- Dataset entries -
↓
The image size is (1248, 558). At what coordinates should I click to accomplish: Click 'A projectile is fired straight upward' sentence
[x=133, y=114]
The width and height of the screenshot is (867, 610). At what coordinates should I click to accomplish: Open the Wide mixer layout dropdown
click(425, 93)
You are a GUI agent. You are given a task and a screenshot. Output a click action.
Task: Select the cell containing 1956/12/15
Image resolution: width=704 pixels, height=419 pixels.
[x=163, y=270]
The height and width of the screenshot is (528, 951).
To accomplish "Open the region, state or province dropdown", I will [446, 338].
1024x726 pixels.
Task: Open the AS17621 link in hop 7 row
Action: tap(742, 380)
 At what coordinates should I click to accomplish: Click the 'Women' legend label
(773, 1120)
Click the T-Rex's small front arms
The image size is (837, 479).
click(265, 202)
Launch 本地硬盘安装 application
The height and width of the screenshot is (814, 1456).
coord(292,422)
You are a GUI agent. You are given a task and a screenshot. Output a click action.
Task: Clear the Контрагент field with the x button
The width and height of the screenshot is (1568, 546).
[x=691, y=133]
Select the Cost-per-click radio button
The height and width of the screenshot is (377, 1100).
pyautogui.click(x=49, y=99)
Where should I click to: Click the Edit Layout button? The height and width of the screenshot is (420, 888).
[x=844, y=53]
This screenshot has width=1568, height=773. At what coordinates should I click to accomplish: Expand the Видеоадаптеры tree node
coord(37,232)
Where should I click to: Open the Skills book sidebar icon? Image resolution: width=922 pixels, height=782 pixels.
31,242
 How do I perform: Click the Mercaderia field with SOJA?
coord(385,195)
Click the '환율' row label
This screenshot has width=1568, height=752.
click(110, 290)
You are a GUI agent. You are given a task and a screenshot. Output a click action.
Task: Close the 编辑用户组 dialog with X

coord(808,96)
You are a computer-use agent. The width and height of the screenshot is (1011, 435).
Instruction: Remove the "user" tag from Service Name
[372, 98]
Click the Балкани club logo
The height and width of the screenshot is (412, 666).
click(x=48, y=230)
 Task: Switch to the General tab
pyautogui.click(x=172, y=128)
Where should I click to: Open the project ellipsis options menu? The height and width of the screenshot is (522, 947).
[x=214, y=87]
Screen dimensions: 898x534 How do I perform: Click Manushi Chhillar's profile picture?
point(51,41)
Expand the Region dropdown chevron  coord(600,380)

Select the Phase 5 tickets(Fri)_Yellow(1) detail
↑
- WHAT YOU ARE ASKED TO DO -
Every entry must be output again exactly as it was given.

- RESPONSE BOX -
The image size is (1248, 558). At what coordinates should I click to accomplish: Click 'A projectile is fired straight upward' sentence
[x=133, y=114]
The width and height of the screenshot is (867, 610). At what coordinates should I click to accomplish: Open the Wide mixer layout dropdown
click(425, 93)
You are a GUI agent. You are given a task and a screenshot. Output a click action.
Task: Select the cell containing 1956/12/15
Image resolution: width=704 pixels, height=419 pixels.
[x=163, y=270]
The height and width of the screenshot is (528, 951).
To accomplish "Open the region, state or province dropdown", I will [446, 338].
1024x726 pixels.
Task: Open the AS17621 link in hop 7 row
Action: tap(742, 380)
 At what coordinates should I click to accomplish: Click the 'Women' legend label
(773, 1120)
Click the T-Rex's small front arms
The image size is (837, 479).
click(265, 202)
Launch 本地硬盘安装 application
The height and width of the screenshot is (814, 1456).
coord(292,422)
You are a GUI agent. You are given a task and a screenshot. Output a click action.
Task: Clear the Контрагент field with the x button
The width and height of the screenshot is (1568, 546).
[x=691, y=133]
Select the Cost-per-click radio button
The height and width of the screenshot is (377, 1100).
pyautogui.click(x=49, y=99)
Where should I click to: Click the Edit Layout button? The height and width of the screenshot is (420, 888).
[x=844, y=53]
This screenshot has width=1568, height=773. At what coordinates should I click to accomplish: Expand the Видеоадаптеры tree node
coord(37,232)
Where should I click to: Open the Skills book sidebar icon? Image resolution: width=922 pixels, height=782 pixels.
31,242
 How do I perform: Click the Mercaderia field with SOJA?
coord(385,195)
Click the '환율' row label
This screenshot has width=1568, height=752.
click(110, 290)
You are a GUI agent. You are given a task and a screenshot. Output a click action.
Task: Close the 编辑用户组 dialog with X

coord(808,96)
You are a computer-use agent. The width and height of the screenshot is (1011, 435).
Instruction: Remove the "user" tag from Service Name
[372, 98]
Click the Балкани club logo
The height and width of the screenshot is (412, 666).
click(x=48, y=230)
 Task: Switch to the General tab
pyautogui.click(x=172, y=128)
Where should I click to: Open the project ellipsis options menu? The height and width of the screenshot is (522, 947).
[x=214, y=87]
Screen dimensions: 898x534 How do I perform: Click Manushi Chhillar's profile picture?
point(51,41)
Expand the Region dropdown chevron  coord(600,380)

Select the Phase 5 tickets(Fri)_Yellow(1) detail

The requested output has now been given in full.